--- Start of EXCERPTED TEXT ---

There is no “best” amp, just the best amp for you! So what output tubes should you consider? Let’s get familiar with the basic types of output tubes first; then we can explore how they’re different. In Photo 1, we see the four basic types of output tubes: 6L6, 6V6, EL34, and EL84. The first two were typically used in the American-produced amps of the ’60s and ’70s. The latter two were their counterparts (more or less) and used in European amps built during this period. After a while, they started to cross pollinate and, especially in the U.S., you could find amps being built with all of these types of tubes. Because of that, you need to take into consideration what type of material you play, as they each have their own tonal characteristics.
If you’re into a classic rock or blues tone, that tone typically has more pronounced midrange content. This, in a broad-stroke kind of way, typically comes from an EL84- or an EL34-based amplifier. These output tubes typically have a more prominent and smooth midrange. If you’re more into hard rock/metal tones, a 6V6- or a 6L6-based amp may serve you better, as these output tubes typically have less midrange content with a more present top and bottom end, making it easier to establish the mid-scoop sound necessary for this music.
Hybrid amplification started with the Music Man line of amplifiers in the ’60s, which had a solid-state preamp and a tube output stage. This example is a 212 65 model from 1977.
Photo courtesy of DBM Gear Outlet/Reverb
What about hybrid amps? There are some amps out there that only have a tube or tubes in some part of their design. As far as I know, this started with the Music Man line of amplifiers in the ’60s, which had a solid-state front end and a tube output stage. Later, Fender and Marshall started offering amps with one preamp tube in the preamp stage with all other stages of the front end and output stage being solid-state. These amps certainly have less maintenance involved regarding tube replacement and can sound fine if they give you the sound you’re looking for, but personally I don’t categorize these as tube amps.
“An open-back speaker cabinet or combo will tend to fill the area around it with a more ambient type of sound, almost 3-D.”

--- End of EXCERPTED TEXT ---
--- Start of AVAILABLE DATA ---

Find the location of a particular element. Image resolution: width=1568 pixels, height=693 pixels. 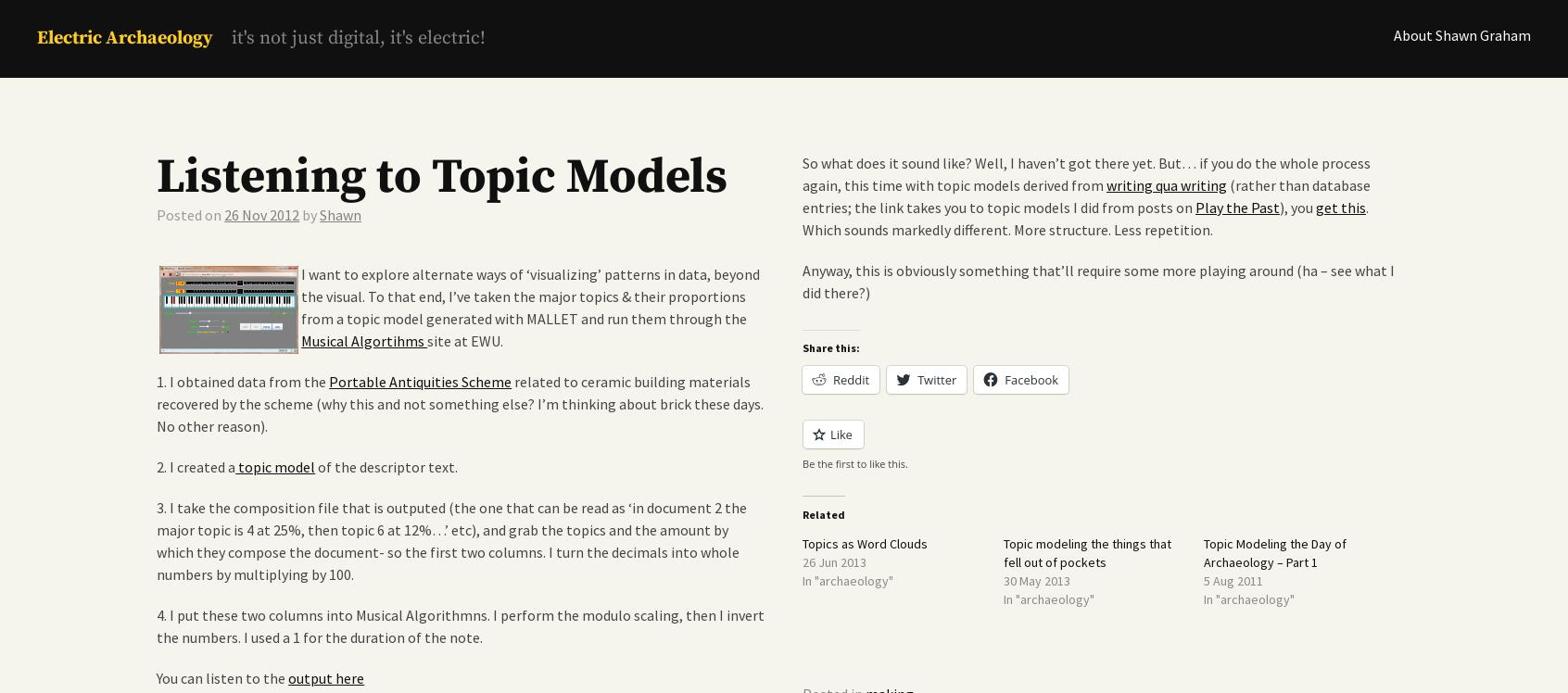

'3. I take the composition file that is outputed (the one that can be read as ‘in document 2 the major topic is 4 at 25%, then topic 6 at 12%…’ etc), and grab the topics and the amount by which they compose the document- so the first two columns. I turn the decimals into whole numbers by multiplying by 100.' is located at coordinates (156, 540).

--- End of AVAILABLE DATA ---

◆ **TO-DO LIST**
a. Decide whether each statement agrees with the text on guitar amplifiers. Answer yes or no and quote the deciding words of the text.
(i) The 6L6 and 6V6 were typically used in American-made amps of the '60s and '70s.
(ii) 6V6- and 6L6-based amps typically have more midrange content than EL84- or EL34-based amps.
(iii) The writer counts Fender and Marshall amps that have a single preamp tube as tube amps.
b. Write the next part of the text on guitar amplifiers, picking up after its final sentence.

◆ **RESPONSES TO THE TASKS**
a.
(i) Yes: "The first two were typically used in the American-produced amps of the ’60s and ’70s."
(ii) No: "these output tubes typically have less midrange content with a more present top and bottom end"
(iii) No: "but personally I don’t categorize these as tube amps."

b.
And speaking of maintenance. A tube amp is like a car; occasionally, it will need service. Output tubes are the tubes that wear out sooner and will need to be replaced more often than preamp tubes. These are the tubes that run the hottest and provide the power to the speaker through an output transformer. Depending on the time of use as well as amount of volume, a typical rule of thumb for replacement of output tubes is six months to two years. That’s not to say that I haven’t seen tubes last 30 years, but if you’re gigging a good bit, you want your amp to be reliable. Another point to be aware of here is that most tube amps will require new output tubes to be biased when installed in the amp. There are exceptions, however. Many amps that use EL84-style output tubes are designed with what’s called cathode bias or self-biasing, where the circuit allows the tubes to find their own bias point. Other amps, such as most Mesa/Boogies, are designed with what’s known as a fixed-bias circuit, so no bias adjustment is possible. This is why they recommend purchasing only their branded output tubes, because they are selected to run within their chosen bias range. Personally, I have seen and serviced many amps with a variable bias control added so that any brand of tube can be properly biased. Either way, your amp may occasionally need a trip to your local experienced tube amp tech for a tube replacement, bias, and overall checkup. It’s worth it to keep it at the top of its game.
The author’s current favorite is one of his own EAST 30s, which he plays with a six-piece band that includes two guitarists.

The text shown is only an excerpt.